#### TASK GOAL:
Transcribe exactly the line containing "Click the Undo" plus every later line in the data.

──────── RECORDS PROVIDED

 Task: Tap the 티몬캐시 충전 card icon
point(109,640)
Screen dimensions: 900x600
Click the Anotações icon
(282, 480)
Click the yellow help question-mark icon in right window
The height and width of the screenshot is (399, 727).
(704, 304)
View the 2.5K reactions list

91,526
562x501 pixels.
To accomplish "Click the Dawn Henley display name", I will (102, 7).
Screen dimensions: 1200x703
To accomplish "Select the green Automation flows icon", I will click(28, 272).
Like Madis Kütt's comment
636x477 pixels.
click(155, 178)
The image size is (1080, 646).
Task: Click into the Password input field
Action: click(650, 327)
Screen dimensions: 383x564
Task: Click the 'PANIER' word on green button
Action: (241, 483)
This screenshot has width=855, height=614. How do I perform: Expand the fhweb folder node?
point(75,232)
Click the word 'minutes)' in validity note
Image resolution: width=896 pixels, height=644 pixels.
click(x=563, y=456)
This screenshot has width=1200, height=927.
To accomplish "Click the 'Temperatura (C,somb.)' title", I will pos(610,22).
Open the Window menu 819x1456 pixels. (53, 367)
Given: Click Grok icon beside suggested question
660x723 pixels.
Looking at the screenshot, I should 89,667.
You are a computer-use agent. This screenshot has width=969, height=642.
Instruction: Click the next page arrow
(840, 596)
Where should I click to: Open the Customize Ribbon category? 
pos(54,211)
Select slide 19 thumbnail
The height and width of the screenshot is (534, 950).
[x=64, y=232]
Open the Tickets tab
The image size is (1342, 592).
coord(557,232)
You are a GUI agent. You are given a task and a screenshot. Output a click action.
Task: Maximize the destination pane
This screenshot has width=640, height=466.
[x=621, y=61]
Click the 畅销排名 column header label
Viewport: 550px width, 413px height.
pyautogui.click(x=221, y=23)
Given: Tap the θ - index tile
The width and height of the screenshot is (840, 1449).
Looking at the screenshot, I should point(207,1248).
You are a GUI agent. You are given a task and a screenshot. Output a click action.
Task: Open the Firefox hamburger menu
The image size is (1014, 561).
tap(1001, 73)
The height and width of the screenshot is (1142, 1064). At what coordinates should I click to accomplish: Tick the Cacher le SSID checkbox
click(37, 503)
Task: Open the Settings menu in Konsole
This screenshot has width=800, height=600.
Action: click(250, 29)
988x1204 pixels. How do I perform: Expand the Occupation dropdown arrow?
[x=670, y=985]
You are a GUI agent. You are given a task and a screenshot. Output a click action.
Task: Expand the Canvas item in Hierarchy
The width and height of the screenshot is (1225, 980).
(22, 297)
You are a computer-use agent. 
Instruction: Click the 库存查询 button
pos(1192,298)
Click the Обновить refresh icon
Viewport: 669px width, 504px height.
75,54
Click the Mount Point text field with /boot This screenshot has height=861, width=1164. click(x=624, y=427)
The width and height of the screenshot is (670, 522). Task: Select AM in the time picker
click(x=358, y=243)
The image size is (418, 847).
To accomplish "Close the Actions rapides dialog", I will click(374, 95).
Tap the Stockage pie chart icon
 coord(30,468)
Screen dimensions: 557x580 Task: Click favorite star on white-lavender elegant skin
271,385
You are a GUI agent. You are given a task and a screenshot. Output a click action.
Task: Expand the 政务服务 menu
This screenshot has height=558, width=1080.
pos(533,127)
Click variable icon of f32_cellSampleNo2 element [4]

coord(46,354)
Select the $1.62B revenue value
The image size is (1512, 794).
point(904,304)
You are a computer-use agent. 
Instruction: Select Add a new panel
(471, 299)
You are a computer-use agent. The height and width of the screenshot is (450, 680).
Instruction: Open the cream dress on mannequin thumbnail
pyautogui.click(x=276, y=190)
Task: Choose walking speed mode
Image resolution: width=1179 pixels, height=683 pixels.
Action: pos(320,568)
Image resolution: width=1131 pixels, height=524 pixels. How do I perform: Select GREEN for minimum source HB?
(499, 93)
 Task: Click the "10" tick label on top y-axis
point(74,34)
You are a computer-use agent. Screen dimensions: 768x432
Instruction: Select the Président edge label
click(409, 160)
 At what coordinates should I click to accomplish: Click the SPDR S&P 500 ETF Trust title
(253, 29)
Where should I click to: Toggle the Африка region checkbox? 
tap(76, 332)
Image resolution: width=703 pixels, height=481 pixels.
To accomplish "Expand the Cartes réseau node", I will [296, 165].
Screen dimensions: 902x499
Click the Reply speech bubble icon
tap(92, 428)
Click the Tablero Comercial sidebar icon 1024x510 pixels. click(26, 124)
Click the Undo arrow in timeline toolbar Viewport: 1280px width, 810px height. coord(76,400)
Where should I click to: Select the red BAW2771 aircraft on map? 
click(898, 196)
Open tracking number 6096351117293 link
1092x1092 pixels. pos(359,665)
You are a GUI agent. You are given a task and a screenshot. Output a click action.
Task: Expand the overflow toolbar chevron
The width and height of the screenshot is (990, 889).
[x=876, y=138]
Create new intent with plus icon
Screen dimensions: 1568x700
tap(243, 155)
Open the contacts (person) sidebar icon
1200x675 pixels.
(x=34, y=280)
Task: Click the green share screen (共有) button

────────────────

#### WRITTEN SOLUTION:
Click the Undo arrow in timeline toolbar Viewport: 1280px width, 810px height. coord(76,400)
Where should I click to: Select the red BAW2771 aircraft on map? 
click(898, 196)
Open tracking number 6096351117293 link
1092x1092 pixels. pos(359,665)
You are a GUI agent. You are given a task and a screenshot. Output a click action.
Task: Expand the overflow toolbar chevron
The width and height of the screenshot is (990, 889).
[x=876, y=138]
Create new intent with plus icon
Screen dimensions: 1568x700
tap(243, 155)
Open the contacts (person) sidebar icon
1200x675 pixels.
(x=34, y=280)
Task: Click the green share screen (共有) button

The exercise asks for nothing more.